② 傷害の程度は、事故当時の医者の診断により判定する。
(ウ) 措置義務違反加算点数
区分 | 点数 |
ひき逃げ(人身事故) | 10 |
あて逃げ(物損事故) | 1~4 |
(3) その他
ア 違反を起こした者(以下「違反者」という。

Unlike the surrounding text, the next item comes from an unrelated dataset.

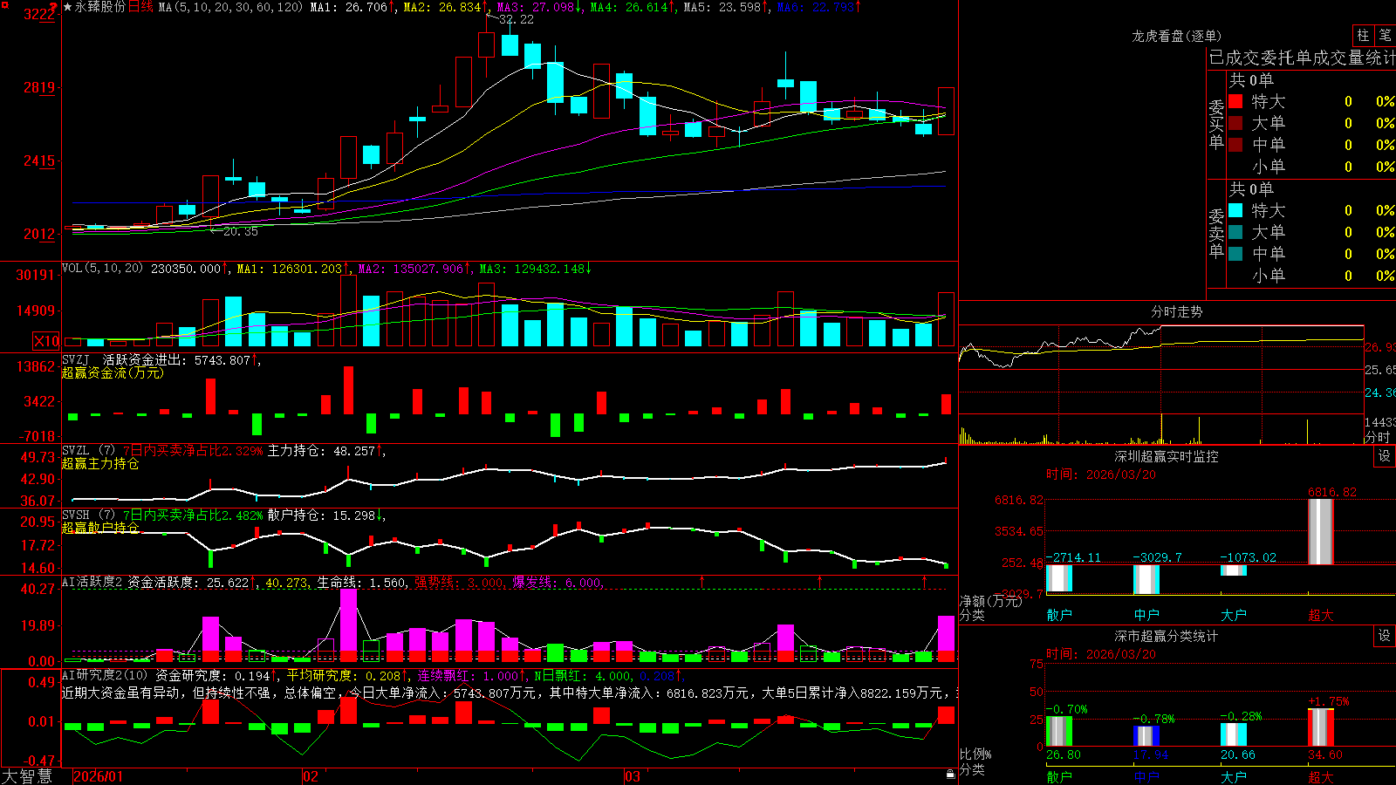Open 设 settings for 深市超赢分类统计
The image size is (1396, 785).
1385,636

)以外の者で、次に該当するものについては、同様の処分とする。
(ア) 違反者と行動を共にした者
(イ) 違反者が車両を運転することを知りながら飲酒運転を勧め、又は飲酒させた者
イ この基準の算定は、1回ごとのものとし、違反点数及び加算点数を加えた和が、6点以上となるときは、速やかに(原則として3日以内)所属長を経て総務課長に届出しなければならない。

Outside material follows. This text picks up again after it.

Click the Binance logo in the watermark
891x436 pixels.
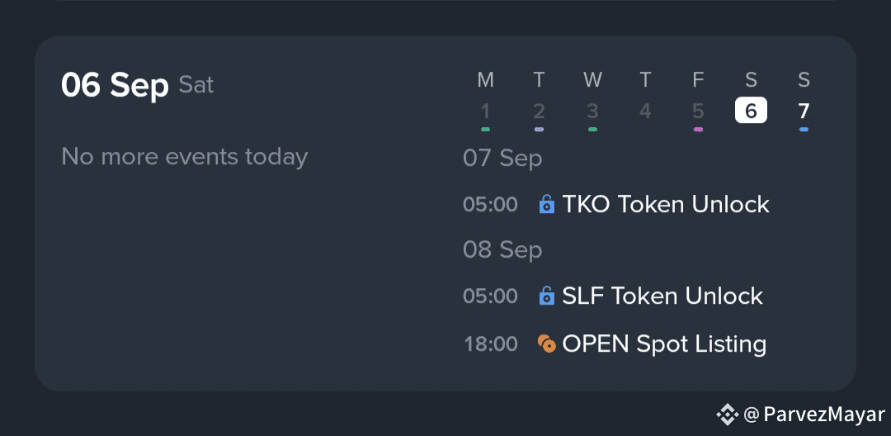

ウ 届出のない場合で、後に発覚した場合には50%増とする。
エ 管理職員及び前歴(過去1年間)を有する職員については処分を重くすることができる。
オ 次に該当する場合は、情状により処分を軽減することができる。
(ア) 相手方に過失が認められる場合
(イ) その他任命権者において特に事情があると認めた場合
5 監督責任関係
(1) 指導監督不適正 | ||
| 部下職員が懲戒処分を受ける等した場合で、管理監督者としての指導監督に適正を欠いていた職員 | 減給又は戒告 |
(2) 非行隠ぺい、黙認 | ||
| 部下職員の非違行為を知得したにも関わらず、その事実を隠ぺいし、又は黙認した職員 | 停職又は減給 |
第5 その他
1 この基準により懲戒処分を行うため協議する場合は、宝達志水町職員分限懲戒審査委員会規程(平成17年宝達志水町訓令第11号)に基づく委員会によるものとする。
附則
この訓令は、公表の日から施行する。
附則(令和3年7月30日訓令第3号)
この訓令は、公表の日から施行する。